To our knowledge, there are no studies evaluating the use of calcitonin in SB treatment. This polypeptide has been confirmed to be more effective in preventing vertebral fractures than hip fractures in patients with osteoporosis.90 Therefore, it may not be the first treatment option of choice for patients with MMC, in which fractures are more common in the lower extremities. Also, the lack of documentation of vertebral fractures suggests a possible protective effect on vertebral fractures among patients with SB who use wheelchairs.4,12

Most of the articles identified had small sample sizes and lacked the scientific power of clinical trials. No studies of paediatric patients with SB compare two different methods of osteoporosis treatment (pharmacological vs. non-pharmacological) and two pharmacological agents.

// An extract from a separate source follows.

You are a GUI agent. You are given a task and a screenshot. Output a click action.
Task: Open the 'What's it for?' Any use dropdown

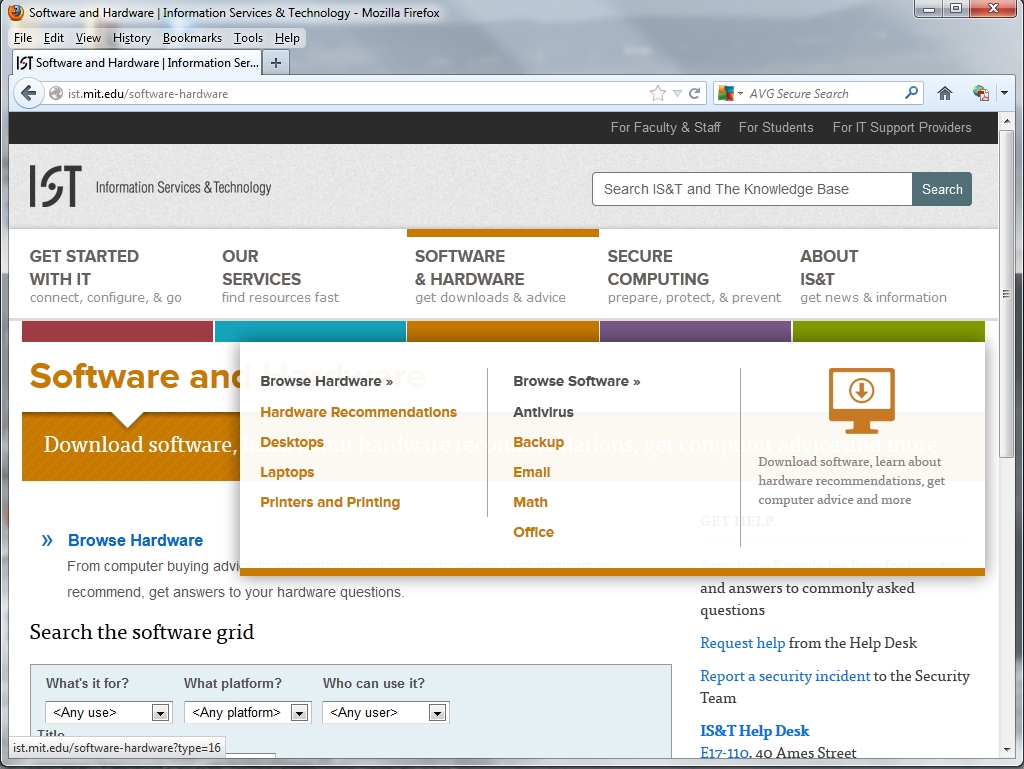(110, 713)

Practice points and recommendations for research

While recognizing the uncertainties and limitations of the studies concerning fracture and osteoporosis in paediatric patients with SB, we can draw some conclusions that can be useful for physicians involved in the care of children with SB. Children with SB should have their fracture risk evaluated at each consultation by the medical team. Thus, calcium and vitamin D intake should be evaluated by the physician. In the presence of vitamin D deficiency and/or poor dietary calcium intake, it would be suitable to replace such deficits, but routine calcium and vitamin D supplementation is not recommended.10,91 Weight bearing during ambulation and sports activity should also be stimulated because it may reduce fractures33 and increase BMD26 in MMC, respectively. If a fragility fracture occurs despite vitamin D supplementation and physiotherapy, no guidelines are available for further management.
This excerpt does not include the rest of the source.